• TO BE DONE
Lay out the lines as a JSON list of strings, one string per line, with blank lines omitted. Begin at the line that contains "Task: Click the 激活兑换 activation button" and continue through the last line of the records.
------ DATASET EXTRACT ------
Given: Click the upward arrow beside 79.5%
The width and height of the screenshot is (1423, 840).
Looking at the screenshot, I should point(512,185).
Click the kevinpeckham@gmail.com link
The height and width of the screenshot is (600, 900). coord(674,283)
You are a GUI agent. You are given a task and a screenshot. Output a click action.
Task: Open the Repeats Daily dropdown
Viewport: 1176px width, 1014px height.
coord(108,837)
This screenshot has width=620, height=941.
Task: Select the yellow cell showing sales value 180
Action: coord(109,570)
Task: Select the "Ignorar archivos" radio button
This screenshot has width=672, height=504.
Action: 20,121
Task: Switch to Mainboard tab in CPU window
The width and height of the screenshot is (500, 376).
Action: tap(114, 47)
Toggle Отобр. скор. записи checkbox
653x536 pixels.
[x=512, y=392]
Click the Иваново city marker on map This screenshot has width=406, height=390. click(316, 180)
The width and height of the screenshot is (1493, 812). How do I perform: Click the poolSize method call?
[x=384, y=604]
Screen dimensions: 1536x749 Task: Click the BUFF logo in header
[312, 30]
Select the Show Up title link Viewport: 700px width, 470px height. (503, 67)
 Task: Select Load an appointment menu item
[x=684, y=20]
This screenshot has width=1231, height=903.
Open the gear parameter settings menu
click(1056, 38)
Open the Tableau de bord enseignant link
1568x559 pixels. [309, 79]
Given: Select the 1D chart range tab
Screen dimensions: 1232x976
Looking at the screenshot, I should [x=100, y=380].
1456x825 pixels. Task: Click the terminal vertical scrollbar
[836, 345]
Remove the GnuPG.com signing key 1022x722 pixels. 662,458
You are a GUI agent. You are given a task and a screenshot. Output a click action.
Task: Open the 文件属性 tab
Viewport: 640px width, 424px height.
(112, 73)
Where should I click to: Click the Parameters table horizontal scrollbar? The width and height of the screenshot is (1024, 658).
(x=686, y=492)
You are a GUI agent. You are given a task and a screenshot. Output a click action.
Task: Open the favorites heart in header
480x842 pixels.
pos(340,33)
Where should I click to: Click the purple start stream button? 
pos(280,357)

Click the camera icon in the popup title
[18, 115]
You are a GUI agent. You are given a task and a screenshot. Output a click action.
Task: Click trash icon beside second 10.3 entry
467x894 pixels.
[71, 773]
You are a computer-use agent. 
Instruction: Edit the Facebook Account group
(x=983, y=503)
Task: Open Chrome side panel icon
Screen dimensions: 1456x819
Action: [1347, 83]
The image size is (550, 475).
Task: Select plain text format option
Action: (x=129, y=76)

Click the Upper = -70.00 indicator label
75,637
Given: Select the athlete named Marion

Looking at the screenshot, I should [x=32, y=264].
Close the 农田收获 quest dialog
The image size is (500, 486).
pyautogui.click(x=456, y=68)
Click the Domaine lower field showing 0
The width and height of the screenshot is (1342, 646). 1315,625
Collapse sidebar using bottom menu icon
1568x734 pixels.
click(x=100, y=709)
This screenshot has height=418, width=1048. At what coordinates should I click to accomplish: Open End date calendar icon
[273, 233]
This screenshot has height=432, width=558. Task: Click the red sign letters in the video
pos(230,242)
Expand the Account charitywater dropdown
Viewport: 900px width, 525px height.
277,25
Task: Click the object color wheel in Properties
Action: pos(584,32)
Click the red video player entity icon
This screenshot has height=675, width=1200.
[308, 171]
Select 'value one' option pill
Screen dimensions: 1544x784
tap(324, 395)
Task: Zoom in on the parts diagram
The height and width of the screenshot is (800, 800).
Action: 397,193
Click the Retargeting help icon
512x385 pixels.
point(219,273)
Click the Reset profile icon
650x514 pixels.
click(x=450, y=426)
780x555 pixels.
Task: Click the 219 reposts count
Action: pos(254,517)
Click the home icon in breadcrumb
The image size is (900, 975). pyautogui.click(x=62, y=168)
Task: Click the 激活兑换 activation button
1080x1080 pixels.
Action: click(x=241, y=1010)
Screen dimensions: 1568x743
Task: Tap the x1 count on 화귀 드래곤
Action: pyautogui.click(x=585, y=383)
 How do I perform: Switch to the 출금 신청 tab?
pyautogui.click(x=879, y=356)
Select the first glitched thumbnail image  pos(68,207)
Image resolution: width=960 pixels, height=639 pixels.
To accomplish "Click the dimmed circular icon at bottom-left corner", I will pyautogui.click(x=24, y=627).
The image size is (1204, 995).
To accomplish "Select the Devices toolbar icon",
------
• TASK SOLUTION
[
  "Task: Click the 激活兑换 activation button",
  "1080x1080 pixels.",
  "Action: click(x=241, y=1010)",
  "Screen dimensions: 1568x743",
  "Task: Tap the x1 count on 화귀 드래곤",
  "Action: pyautogui.click(x=585, y=383)",
  " How do I perform: Switch to the 출금 신청 tab?",
  "pyautogui.click(x=879, y=356)",
  "Select the first glitched thumbnail image  pos(68,207)",
  "Image resolution: width=960 pixels, height=639 pixels.",
  "To accomplish \"Click the dimmed circular icon at bottom-left corner\", I will pyautogui.click(x=24, y=627).",
  "The image size is (1204, 995).",
  "To accomplish \"Select the Devices toolbar icon\","
]